Este proyecto, que podría finalizar con la exposición pública de un informe médico, puede llevar a los alumnos a planificar un trabajo en equipo, indagar sobre las posibles causas orgánicas del trastorno, comparar estadísticas, analizar patrones de consumo de riesgo, discutir tratamientos u organizar una exposición coherente y entretenida. Y todo ello, «pone en práctica competencias de diferentes áreas curriculares y habilidades transversales», destacan el departamento de Educación, el Institut Català d’Avaluació de Polítiques Públiques (Ivàlua) y la Fundació Jaume Bofill.

Los tres participan en un estudio para analizar qué funciona en educación, en el que se han revisado los resultados de 300 informes que analizan el impacto que tienen diferentes enfoques y programas de trabajo por proyectos sobre el rendimiento y los aprendizajes del alumno. El estudio se enmarca en la estrategia «Escuelas de Evidencia», que busca cómo mejorar la educación.

Los resultados de este primer estudio se presentaron ayer en Barcelona. Y la primera conclusión es que el aprendizaje por proyectos «mejora significativamente los resultados de los alumnos de primaria y secundaria».

En los últimos años, Cataluña, igual que el resto del mundo, está viviendo una ola de innovación en las aulas. El sistema de clase magistral, timbre, clase magistral, timbre ... que nació en la era industrial, cuando en las fábricas también se trabajaba de una manera más mecánica y a golpe de pito, está desfasado en un mundo con inteligencia artificial que exige a los trabajadores que sean más creativos que nunca.

El trabajo por proyectos es la punta de lanza de la transformación educativa que vive el mundo. Pero para dar un salto cualitativo y equitativo en el aprendizaje de los alumnos, es necesario saber si estas metodologías funcionan. Este primer estudio dice que la evidencia demuestra que el aprendizaje basado en proyectos tiene un impacto positivo en el rendimiento académico superior a medidas como reducir ratios en el aula o el refuerzo individual. Se muestra igual de efectivo en primaria y en secundaria y, especialmente, tiene un impacto positivo en lenguas, ciencias sociales y en el área tecnológica. Los estudiantes se muestran más entusiasmados con la experiencia educativa. Y los proyectos con los que se obtienen mejores resultado son los que dedican más de dos horas a la semana y duran entre seis y ocho semanas.

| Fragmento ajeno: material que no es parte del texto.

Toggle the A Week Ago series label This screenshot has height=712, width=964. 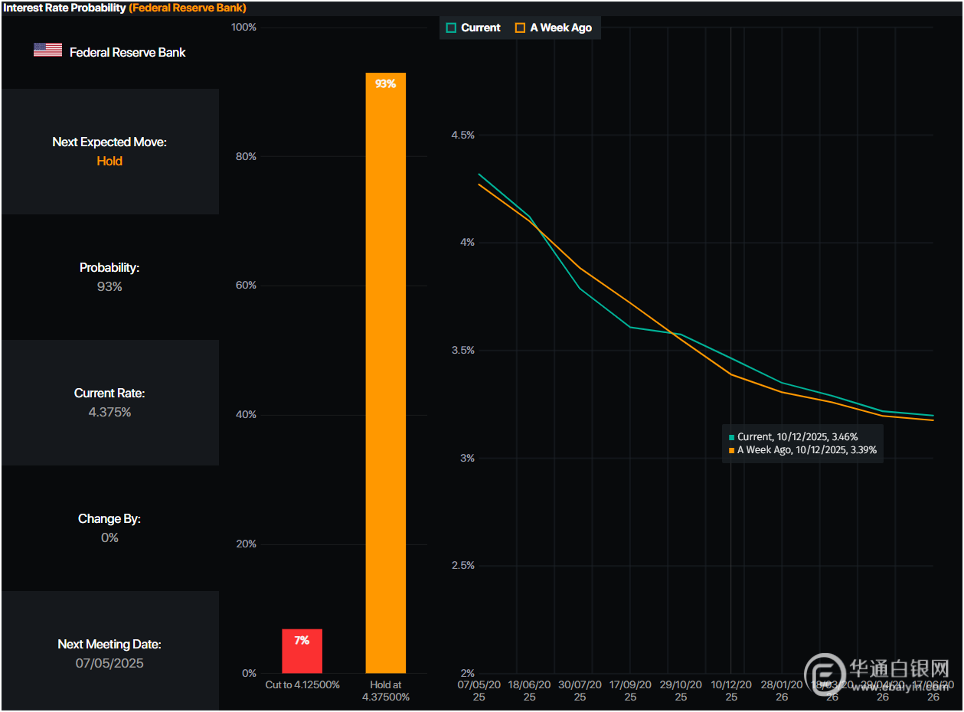(560, 28)
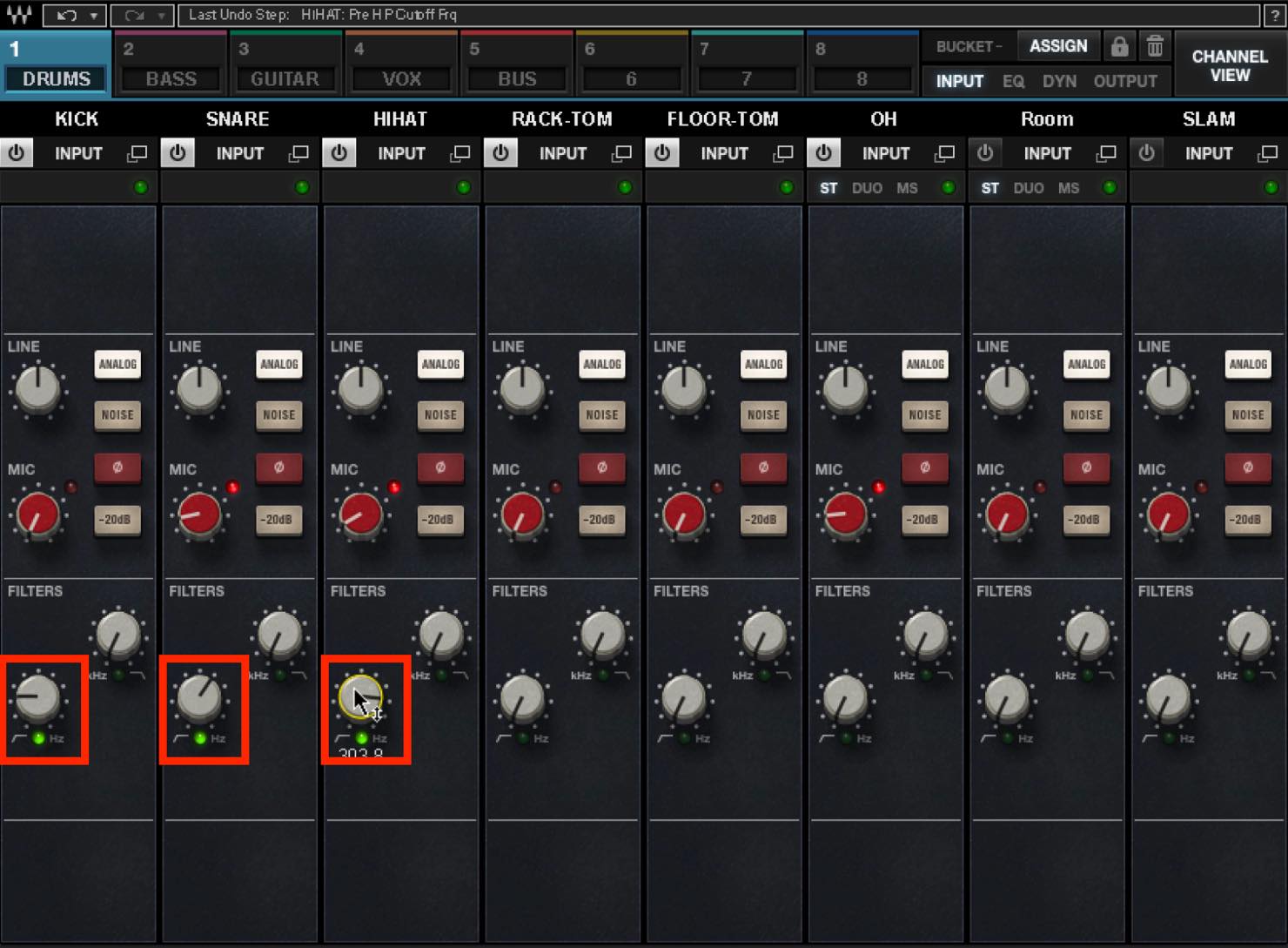Image resolution: width=1288 pixels, height=948 pixels.
Task: Expand the SLAM input popout window
Action: coord(1267,154)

La mejora no es automática. Requiere formación para el profesorado y liderazgo político. Y como pasa desde hace unos años, en Cataluña, falta inversión. Estonia no está por casualidad arriba en el ránking de Pisa. Llega después de que el Gobierno invirtiera en educación el 6% del PIB y apostara por formar más a los profesores. La inversión en educación de Cataluña está estancada en el 3,8% del PIB.